Little story for you, I had a thing in my early twenties with a guy I really wanted to be in love with, everything worked on paper and he was crazy about me. I wanted to want him so much. But I just didn’t and no amount of time or trying to convince myself could generate emotions that just weren’t there. A decade later I still have bad dreams occasionally where I’m in a relationship with him, someone I don’t love, wondering how to extricate myself and feeling lonely and trapped. It’s better to be single than in a relationship that just isn’t right. You won’t have the grounding that would see you both through hard times.

Imagine this time next month, you’ve ended it today and she was hurt and upset but you both knew it was over and decided to cut contact and heal. How do you feel? Relief I bet.

Cuntryhouse · 07/05/2021 13:01

*@Magnificentmug12
Whaaaaatttt? As adult females we usually go by 'woman'.

lottiegarbanzo · 07/05/2021 13:11

That initial butterflies in the stomach infatuation is a kind of madness. Some people get addicted to that loved-up chemical high and flit from one infatuation to another. You may not be pure flitter but I wonder whether you've become a bit accustomed to the drunken rollercoaster drama of those early ups and downs?

I think sometimes the spark is there at the beginning and continues as the relationship broadens and deepens. Sometimes it emerges or grows as a relationship develops. There isn't one right answer about that.

I find the way you describe jealousy interesting, as if it signifies love. I think it signifies possessiveness, a desire to control another person and a distrust of that person, based on insecurity about what they feel for you. That combined with a basic desire for status and power.

You may be projecting your own uncertainty onto her, so imagining she'll go off with someone else. Or emotionally acknowledging that the whole relationship is uncertain. If you knew she loved you, that there was love at the centre of your relationship, you wouldn't have any concerns about her spending time with other men, because you'd know she's interested only in you.

If you are actually a fundamentally jealous, controlling person, that's another story and she should run for the hills.

If not, you need to decide whether there is something here that could grow into love or not. Give it a reasonable go, for a while but not too long, which should include being honest with her, at least not lying to her. Don't string her along.

DATASET EXTRACT |
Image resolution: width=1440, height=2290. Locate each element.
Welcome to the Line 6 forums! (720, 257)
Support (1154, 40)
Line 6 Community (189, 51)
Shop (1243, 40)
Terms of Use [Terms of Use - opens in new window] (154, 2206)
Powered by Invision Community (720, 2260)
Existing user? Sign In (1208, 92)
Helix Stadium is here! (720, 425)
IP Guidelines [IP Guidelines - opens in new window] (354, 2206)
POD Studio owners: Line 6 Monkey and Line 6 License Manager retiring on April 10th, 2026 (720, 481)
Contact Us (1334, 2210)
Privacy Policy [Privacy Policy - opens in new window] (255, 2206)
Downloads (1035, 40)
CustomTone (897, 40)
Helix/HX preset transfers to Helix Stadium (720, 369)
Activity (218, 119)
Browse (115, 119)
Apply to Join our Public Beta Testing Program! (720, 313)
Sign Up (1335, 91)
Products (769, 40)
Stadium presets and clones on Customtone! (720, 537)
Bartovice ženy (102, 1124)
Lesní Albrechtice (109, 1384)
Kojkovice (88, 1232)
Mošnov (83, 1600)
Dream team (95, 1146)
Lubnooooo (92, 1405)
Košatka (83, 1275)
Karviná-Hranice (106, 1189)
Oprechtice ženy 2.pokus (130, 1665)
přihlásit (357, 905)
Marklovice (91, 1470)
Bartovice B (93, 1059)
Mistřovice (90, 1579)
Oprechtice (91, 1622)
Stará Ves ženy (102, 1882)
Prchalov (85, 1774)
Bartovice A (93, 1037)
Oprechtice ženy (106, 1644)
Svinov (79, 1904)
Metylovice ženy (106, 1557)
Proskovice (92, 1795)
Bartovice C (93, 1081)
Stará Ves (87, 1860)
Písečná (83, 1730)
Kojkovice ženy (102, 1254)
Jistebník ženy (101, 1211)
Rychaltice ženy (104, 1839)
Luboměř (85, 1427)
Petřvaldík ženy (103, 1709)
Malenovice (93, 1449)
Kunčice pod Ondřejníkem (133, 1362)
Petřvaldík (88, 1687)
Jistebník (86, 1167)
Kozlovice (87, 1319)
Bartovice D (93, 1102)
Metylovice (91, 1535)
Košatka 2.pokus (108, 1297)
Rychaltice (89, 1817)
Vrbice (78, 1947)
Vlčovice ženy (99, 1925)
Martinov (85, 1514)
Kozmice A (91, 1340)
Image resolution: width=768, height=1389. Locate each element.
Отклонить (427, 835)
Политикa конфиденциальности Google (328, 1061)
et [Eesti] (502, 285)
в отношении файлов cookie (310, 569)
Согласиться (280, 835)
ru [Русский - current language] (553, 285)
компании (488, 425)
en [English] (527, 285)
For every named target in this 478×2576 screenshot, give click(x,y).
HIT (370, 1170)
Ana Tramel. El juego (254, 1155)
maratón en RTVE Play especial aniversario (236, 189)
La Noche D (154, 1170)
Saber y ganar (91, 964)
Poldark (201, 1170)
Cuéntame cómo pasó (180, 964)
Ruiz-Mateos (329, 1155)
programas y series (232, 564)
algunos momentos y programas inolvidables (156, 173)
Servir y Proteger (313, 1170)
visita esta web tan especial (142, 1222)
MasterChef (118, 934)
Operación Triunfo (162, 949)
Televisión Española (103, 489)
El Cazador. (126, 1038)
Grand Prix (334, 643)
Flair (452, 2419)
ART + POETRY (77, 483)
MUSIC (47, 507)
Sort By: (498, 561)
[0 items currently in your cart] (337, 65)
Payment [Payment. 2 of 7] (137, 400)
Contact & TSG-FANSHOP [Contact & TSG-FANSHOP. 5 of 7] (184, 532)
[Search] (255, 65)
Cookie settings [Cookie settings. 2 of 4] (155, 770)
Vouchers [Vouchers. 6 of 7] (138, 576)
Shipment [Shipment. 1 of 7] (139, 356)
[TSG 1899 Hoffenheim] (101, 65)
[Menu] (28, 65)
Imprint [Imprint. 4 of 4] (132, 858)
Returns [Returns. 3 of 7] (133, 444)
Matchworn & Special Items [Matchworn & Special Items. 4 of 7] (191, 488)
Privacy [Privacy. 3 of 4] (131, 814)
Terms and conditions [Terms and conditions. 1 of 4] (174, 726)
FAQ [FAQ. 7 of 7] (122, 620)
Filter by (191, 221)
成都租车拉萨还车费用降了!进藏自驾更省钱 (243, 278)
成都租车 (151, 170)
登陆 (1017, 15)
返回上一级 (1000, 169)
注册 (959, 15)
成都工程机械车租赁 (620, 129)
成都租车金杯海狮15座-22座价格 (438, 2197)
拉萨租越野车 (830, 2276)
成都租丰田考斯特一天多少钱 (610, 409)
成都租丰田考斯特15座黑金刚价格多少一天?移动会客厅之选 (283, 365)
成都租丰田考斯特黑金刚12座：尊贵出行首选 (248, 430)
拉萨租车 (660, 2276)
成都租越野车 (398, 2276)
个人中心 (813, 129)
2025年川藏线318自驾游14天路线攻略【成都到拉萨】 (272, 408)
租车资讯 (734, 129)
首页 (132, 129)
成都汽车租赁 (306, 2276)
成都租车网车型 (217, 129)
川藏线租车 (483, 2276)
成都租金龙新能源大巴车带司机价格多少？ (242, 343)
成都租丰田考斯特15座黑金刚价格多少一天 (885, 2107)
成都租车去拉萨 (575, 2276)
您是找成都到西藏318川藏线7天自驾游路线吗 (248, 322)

ACTIVITY |
Extend the forum thread of relationship advice, starting after its final line, "Don't string her along." The data comes from a separate source and has no connection to the text.

ANSWER FOR THIS EXERCISE |
Ultimately, don't waste her time. If she's not for you, let her go. The worst, most destructive thing you could possibly do, is keep her hanging on for years as Miss 'Good enough for now', while you wait for Miss Right to come along.

aSofaNearYou · 07/05/2021 13:14

Tbh I think you should end it, but that's largely because with a child in the mix and an ex who you compare your love for to her, she's putting up with a lot and deserves someone who thinks better of her.

cookiecreampie · 07/05/2021 13:30

You can't help it if the feelings aren't there but you should be honest as it's not fair to string her along. The longer you do this for, the more it's going to hurt her in the long run.

Teatimes2 · 07/05/2021 13:53

I was with my boyfriend for almost 5 years. I asked him in February how he felt about me because he's not one for talking about emotions and feelings. I was devastated when he said he'd never been in love with me. I felt used and strung along for all those years. If you're not feeling it, please tell her sooner rather than later. I was heartbroken. I couldn't believe someone could do this.

DinosaurDiana · 07/05/2021 13:56

Is it a case of you don’t really want her, but you don’t want somebody else to have her either ?

oreo2020 · 07/05/2021 14:11

Interesting one..
I had a situation where I:
Fancied him
Respected him
Trusted him

Yet I could never say I loved him.

As we were both looking for serious relationship, it did feel like going towards 'pre-arranged marriage' where we felt we were a good match.

Then I had a crush on someone and took me about a second to drop the 'perfect match' .

Sometimes I regret... life is not about love only... you need to work well together as no love will help. I say this now as older and wiser.

oreo2020 · 07/05/2021 14:14

OP you need to take some time to apart and see how you feel.